▶ **Your task**:
Show every line in the entries below that contains the string "pair", treating uppercase and lowercase as different.

(Stored items)
====================

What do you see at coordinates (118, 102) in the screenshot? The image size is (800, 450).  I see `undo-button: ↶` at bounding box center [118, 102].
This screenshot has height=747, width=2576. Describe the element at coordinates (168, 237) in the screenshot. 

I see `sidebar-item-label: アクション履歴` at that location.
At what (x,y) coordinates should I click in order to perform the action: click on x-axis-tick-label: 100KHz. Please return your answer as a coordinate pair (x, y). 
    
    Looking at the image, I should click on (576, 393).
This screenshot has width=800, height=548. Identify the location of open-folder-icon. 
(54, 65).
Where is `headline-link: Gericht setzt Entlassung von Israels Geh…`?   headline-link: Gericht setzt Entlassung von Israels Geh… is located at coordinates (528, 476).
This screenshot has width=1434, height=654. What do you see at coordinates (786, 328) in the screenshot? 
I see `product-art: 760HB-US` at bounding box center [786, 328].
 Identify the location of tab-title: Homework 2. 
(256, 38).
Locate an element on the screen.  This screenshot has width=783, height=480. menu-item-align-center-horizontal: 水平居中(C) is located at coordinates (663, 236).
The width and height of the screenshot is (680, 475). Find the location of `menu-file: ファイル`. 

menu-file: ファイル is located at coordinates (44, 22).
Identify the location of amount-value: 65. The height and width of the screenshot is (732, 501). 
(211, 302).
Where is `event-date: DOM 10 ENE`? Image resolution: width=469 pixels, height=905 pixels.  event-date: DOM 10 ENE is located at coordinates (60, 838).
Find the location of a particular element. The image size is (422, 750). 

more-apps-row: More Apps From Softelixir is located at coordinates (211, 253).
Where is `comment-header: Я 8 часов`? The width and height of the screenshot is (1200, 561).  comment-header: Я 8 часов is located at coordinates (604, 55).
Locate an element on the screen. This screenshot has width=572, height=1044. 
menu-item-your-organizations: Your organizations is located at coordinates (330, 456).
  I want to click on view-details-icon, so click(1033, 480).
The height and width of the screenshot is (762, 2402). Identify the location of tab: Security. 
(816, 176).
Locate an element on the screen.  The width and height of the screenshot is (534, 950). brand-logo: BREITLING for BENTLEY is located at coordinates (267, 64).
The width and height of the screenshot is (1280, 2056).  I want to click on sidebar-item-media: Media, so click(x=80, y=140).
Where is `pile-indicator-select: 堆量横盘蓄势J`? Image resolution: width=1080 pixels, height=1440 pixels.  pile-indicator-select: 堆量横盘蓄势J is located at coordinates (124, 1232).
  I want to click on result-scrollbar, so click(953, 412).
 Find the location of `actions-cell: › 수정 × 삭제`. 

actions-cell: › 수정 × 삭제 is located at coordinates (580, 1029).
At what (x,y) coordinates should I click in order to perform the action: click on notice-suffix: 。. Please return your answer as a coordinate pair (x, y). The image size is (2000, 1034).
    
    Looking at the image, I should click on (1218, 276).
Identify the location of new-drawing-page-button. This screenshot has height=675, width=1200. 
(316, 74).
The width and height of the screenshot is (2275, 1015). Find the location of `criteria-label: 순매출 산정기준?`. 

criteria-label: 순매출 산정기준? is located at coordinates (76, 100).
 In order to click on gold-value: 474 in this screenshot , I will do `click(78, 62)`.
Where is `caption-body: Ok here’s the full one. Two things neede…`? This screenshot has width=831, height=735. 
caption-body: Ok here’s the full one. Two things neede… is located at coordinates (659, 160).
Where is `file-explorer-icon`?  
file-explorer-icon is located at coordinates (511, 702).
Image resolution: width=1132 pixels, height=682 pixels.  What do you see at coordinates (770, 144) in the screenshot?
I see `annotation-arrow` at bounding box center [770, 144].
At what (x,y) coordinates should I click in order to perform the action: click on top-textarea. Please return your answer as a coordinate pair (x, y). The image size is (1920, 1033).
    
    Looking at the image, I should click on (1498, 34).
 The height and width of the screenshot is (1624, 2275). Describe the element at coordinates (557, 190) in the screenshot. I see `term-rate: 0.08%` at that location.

====================

▶ **Solution**:
At what (x,y) coordinates should I click in order to perform the action: click on x-axis-tick-label: 100KHz. Please return your answer as a coordinate pair (x, y). 
At what (x,y) coordinates should I click in order to perform the action: click on notice-suffix: 。. Please return your answer as a coordinate pair (x, y). The image size is (2000, 1034).
At what (x,y) coordinates should I click in order to perform the action: click on top-textarea. Please return your answer as a coordinate pair (x, y). The image size is (1920, 1033).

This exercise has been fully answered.